Analysing wage and lifestyle costs of Lendi Group’s home loan applications during settlements, Watkins said the data revealed that further increases in the cash rate could lead to further stress.

“For example, two more rate rises resulting in rates being 6.25% would see 41.7% of fixed rated holders, who took out mortgages at the bottom of the rate cycle, hit a negative net monthly surplus,” Watkins said.

Currently a single homeowner on a $120,000 income, with a $600,000 mortgage, has experienced a monthly repayment increase of around $1300 a month since the rate rises, which accounts for an extra 13% of their monthly pay, leaving them allocating 42% of their income to their mortgage and around a $150 surplus each month.

With current loan serviceability levels, a couple with two young children earning the same amount, this increase would put them into negative monthly service, making them a mortgage prisoner.

Peirce agreed saying there was “certainly a cohort of borrowers” in mortgage prison.

“Even if they’ve had good conduct for two or three years without missing a beat, it doesn’t matter,” Peirce said. “They are in mortgage prison for the time being and can’t move.”

Refinancing out of mortgage stress

Mortgage stress is growing among Australian homebuyers.

When asked about their perceptions on refinancing in the current economic market, 48% of the report’s survey participants responded that they are doubtful it will save them much money, while 27% said they trust that their lender is giving them a good deal.
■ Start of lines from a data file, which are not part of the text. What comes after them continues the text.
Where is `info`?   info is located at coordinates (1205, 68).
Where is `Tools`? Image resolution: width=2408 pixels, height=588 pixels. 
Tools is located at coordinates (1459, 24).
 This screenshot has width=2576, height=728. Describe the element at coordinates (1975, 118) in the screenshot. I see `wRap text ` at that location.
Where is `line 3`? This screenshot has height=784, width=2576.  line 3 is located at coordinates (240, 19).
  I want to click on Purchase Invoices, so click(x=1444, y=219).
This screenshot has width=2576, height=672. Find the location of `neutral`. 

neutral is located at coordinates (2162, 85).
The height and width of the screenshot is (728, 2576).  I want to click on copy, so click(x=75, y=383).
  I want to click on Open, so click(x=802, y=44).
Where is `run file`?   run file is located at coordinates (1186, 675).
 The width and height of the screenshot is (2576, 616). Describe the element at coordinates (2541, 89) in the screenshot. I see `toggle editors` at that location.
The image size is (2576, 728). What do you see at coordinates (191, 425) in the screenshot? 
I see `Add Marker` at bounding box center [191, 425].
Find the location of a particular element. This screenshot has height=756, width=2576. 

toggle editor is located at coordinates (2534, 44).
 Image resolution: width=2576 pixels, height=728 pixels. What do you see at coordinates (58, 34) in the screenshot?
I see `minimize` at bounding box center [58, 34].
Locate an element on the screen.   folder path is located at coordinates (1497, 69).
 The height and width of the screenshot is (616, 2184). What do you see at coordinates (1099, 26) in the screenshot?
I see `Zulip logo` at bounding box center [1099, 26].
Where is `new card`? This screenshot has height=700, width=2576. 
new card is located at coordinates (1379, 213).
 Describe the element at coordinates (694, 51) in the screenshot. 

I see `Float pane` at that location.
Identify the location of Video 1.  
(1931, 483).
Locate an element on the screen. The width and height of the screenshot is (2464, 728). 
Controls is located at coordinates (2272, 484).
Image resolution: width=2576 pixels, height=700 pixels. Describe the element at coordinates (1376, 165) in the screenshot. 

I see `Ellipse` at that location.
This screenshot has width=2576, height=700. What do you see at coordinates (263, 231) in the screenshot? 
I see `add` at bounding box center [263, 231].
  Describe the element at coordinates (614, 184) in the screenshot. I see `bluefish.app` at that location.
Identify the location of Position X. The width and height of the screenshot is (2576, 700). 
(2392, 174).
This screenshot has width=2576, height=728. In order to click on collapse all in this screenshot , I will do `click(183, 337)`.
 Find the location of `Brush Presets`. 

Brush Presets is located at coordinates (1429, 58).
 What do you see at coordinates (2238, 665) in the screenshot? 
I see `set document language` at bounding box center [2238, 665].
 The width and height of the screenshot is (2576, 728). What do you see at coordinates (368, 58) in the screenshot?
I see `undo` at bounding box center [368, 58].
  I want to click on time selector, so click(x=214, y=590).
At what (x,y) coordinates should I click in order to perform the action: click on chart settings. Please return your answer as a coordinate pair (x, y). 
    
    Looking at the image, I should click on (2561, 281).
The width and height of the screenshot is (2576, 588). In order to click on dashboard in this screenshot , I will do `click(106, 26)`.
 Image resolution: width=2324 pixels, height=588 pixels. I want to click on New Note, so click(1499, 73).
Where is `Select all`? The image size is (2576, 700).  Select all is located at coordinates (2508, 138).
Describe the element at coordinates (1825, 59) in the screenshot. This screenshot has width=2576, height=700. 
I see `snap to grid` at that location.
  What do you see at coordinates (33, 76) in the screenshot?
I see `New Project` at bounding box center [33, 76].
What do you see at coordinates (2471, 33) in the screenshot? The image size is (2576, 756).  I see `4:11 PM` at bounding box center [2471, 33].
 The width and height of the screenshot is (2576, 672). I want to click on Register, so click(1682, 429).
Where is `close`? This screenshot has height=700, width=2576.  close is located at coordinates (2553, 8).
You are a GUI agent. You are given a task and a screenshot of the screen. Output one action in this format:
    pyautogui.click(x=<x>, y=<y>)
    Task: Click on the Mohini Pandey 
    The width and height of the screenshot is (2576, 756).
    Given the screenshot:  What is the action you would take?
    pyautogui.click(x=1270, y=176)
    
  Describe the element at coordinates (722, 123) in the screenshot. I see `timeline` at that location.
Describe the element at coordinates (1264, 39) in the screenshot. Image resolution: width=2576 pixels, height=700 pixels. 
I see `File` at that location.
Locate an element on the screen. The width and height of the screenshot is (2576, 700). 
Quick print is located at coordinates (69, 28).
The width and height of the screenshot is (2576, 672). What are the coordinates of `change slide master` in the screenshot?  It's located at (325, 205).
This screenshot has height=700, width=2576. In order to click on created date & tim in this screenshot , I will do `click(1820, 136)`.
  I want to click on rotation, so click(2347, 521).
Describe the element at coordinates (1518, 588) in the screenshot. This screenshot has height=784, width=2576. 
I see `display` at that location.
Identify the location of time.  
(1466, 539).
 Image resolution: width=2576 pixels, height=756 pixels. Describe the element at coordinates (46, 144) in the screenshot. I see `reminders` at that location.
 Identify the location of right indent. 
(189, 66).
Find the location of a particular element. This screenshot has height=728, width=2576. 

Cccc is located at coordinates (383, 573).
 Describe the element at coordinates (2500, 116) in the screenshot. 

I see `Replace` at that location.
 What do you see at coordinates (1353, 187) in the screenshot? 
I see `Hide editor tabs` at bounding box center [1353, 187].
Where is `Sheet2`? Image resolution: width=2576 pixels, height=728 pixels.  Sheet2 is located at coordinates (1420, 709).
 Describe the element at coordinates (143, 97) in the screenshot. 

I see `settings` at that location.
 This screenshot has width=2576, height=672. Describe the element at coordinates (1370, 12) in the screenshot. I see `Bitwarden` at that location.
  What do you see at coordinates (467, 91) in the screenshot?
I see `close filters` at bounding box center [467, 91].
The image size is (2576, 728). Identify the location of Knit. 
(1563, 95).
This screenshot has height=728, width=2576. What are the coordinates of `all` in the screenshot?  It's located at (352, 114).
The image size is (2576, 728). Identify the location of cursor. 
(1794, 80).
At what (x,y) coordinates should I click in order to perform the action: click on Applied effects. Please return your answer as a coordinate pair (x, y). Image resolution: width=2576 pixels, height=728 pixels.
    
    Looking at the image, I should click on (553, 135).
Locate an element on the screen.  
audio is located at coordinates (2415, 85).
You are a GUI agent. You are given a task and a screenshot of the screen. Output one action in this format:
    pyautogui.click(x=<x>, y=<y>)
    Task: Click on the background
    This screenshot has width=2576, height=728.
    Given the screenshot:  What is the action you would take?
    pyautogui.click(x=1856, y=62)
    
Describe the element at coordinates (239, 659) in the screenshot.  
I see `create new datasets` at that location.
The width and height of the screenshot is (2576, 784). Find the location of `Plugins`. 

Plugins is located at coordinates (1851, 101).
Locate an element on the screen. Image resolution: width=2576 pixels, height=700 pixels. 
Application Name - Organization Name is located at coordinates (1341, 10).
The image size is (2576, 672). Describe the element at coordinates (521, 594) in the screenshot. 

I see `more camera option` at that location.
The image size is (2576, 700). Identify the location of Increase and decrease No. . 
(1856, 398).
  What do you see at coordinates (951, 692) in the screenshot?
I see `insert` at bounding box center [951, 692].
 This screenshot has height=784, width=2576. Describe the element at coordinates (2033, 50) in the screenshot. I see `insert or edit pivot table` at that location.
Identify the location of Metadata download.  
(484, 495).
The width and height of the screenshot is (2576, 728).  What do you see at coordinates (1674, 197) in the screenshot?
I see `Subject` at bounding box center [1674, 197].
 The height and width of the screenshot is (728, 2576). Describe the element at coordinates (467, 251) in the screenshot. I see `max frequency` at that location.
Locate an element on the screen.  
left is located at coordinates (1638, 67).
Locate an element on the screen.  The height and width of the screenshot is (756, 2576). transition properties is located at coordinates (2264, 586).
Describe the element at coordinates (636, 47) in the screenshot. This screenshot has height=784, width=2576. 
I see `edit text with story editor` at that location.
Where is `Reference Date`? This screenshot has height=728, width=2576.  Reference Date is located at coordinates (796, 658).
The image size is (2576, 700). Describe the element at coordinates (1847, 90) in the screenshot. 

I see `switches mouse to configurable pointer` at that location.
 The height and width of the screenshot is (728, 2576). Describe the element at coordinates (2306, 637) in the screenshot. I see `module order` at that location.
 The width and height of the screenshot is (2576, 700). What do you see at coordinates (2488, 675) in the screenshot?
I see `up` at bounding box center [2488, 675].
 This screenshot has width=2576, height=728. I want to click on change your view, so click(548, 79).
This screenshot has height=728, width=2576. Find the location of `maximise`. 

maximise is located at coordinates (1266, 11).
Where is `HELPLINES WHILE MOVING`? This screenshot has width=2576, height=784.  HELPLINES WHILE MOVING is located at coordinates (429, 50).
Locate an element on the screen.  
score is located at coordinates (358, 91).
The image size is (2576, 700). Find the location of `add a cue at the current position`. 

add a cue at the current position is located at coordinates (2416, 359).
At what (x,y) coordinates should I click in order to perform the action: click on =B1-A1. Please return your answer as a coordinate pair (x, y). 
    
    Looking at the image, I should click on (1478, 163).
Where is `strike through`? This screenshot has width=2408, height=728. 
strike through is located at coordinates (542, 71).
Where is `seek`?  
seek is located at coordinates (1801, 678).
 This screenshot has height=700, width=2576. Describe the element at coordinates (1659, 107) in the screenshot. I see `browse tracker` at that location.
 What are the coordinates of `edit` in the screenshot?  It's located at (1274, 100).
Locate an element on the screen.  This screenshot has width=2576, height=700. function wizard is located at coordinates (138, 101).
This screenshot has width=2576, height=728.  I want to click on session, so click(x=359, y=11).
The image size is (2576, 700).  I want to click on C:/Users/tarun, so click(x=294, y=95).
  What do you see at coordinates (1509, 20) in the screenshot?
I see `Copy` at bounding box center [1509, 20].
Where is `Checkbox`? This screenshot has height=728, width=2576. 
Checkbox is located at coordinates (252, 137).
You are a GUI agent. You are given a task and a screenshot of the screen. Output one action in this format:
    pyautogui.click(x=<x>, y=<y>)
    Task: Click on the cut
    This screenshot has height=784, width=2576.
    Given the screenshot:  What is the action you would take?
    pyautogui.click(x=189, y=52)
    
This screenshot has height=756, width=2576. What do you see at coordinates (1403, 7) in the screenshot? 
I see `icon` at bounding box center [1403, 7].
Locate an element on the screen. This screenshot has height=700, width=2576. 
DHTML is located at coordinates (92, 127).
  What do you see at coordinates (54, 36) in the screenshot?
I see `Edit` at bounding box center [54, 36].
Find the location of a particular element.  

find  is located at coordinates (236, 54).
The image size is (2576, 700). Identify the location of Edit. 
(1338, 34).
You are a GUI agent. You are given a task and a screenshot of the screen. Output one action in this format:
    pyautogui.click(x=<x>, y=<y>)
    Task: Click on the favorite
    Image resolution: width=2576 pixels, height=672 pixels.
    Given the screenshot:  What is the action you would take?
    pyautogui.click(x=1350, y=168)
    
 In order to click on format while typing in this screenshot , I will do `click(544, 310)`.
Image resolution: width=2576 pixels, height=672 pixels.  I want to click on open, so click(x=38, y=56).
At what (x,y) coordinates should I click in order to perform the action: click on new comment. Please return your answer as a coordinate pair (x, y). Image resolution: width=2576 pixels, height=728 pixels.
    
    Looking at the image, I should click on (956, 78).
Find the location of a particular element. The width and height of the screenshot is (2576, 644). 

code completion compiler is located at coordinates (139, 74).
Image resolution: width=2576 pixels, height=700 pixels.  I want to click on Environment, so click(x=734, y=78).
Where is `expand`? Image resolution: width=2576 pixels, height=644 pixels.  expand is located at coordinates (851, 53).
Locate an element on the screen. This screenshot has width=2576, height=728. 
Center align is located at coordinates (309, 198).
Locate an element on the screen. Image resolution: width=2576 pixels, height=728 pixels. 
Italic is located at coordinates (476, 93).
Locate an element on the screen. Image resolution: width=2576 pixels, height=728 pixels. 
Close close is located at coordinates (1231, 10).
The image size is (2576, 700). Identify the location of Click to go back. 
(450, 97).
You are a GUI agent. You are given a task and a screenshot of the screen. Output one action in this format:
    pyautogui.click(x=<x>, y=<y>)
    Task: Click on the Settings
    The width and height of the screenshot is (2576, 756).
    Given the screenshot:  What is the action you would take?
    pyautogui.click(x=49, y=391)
“This is worrying because in this higher rate market, borrowers need to be actively pursuing all avenues to alleviate their mortgage stress – particularly those first home buyers, who we know will really feel the pinch, after allocating so much of their savings to their first home,” Peirce said.

“74% told us they have not yet attempted to refinance, leaving seven in 10 homeowners open to revisiting their options.”

Peirce said that as brokers, “all we can do is work through it, talk to our clients, and provide options as early as possible.”

“I'm not a negative person – I’m the eternal optimist. We’ve just got to work through the current pain and urge our clients to take a long-term view,” Peirce said. “I'm a firm believer as long as we talk about what the issue is, then we can work through it.”